Sur l'article 700 du code de procédure civile et sur les dépens
Il est équitable de condamner la société GRAND CASINO DE BANDOL à payer à
M. [E] la somme de 2 500 € au titre des frais non compris dans les dépens qu'il a engagés en première instance et en cause d'appel.
Les dépens de première instance et d'appel seront à la charge de la société GRAND CASINO DE BANDOL, partie succombante par application de l'article 696 du code de procédure civile.
En cas d'exécution forcée, le droit proportionnel à la charge du créancier ne peut être perçu quand le recouvrement ou l'encaissement de sommes par un huissier mandaté est effectué sur le fondement d'un titre exécutoire constatant une créance née de l'exécution d'un contrat de travail, par application des dispositions des articles R444-53 et R444-55 du code de commerce.

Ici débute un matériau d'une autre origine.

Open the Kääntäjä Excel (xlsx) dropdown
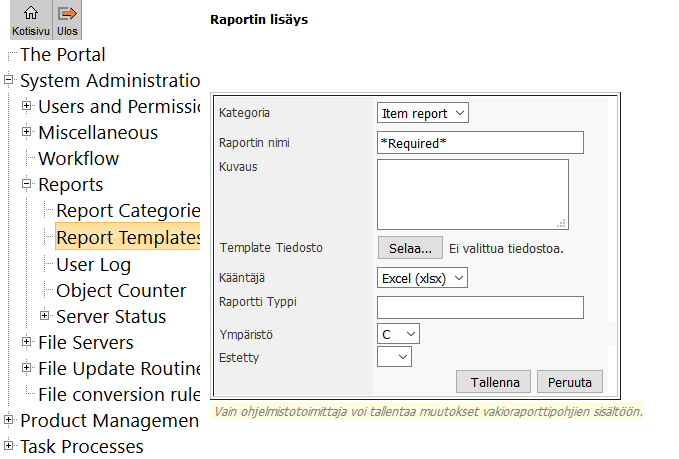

Le présent arrêt établissant les comptes entre les parties, il appartient à celles-ci d'y procéder en dehors de toute condamnation du salarié à rembourser les sommes perçues au titre de l'exécution provisoire de droit des condamnations prononcées en première instance.
PAR CES MOTIFS
La Cour, statuant par arrêt réputé contradictoire, prononcé publiquement par mise à disposition au greffe, les parties ayant été préalablement avisées dans les conditions prévues au 2ème alinéa de l'article 450 du code de procédure civile,
Pour une meilleure compréhension, infirme le jugement en toutes ses dispositions,
Statuant à nouveau,
Ordonne la reclassification de l'emploi de M. [W] [E] en qualité de chef de table, niveau IV, indice 160,
Condamne la SA GRAND CASINO DE BANDOL à payer à M. [W] [E] les sommes de :
- 36 326,40 € à titre de rappel de salaire suite à reclassification de l'emploi pour la période de juin 2008 à juin 2019,
- 3 632,64 € au titre des congés payés afférents,
- 12 610 € au titre du reliquat de repos compensateur,
- 14 272,43 € au titre de la contrepartie obligatoire en repos,
- 963,54 € au titre de rappel de la prime de participation,
- 3 000 € à titre de dommages-intérêts pour délit d'entrave,
Dit que la SA GRAND CASINO DE BANDOL devra remettre à M. [W] [E] un bulletin de salaire rectificatif conforme aux dispositions du présent arrêt,
Dit que les créances salariales porteront intérêts au taux légal à compter du 27 juin 2013,
Ordonne la capitalisation des intérêts dans les conditions prévues par la loi,
Condamne la SA GRAND CASINO DE BANDOL à payer à M. [W] [E] la somme de 2 500 € au titre des frais irrépétibles engagés en première instance et en cause d'appel,
Déboute les parties de leurs autres demandes,
Condamne la SA GRAND CASINO DE BANDOL aux dépens de première instance et d'appel.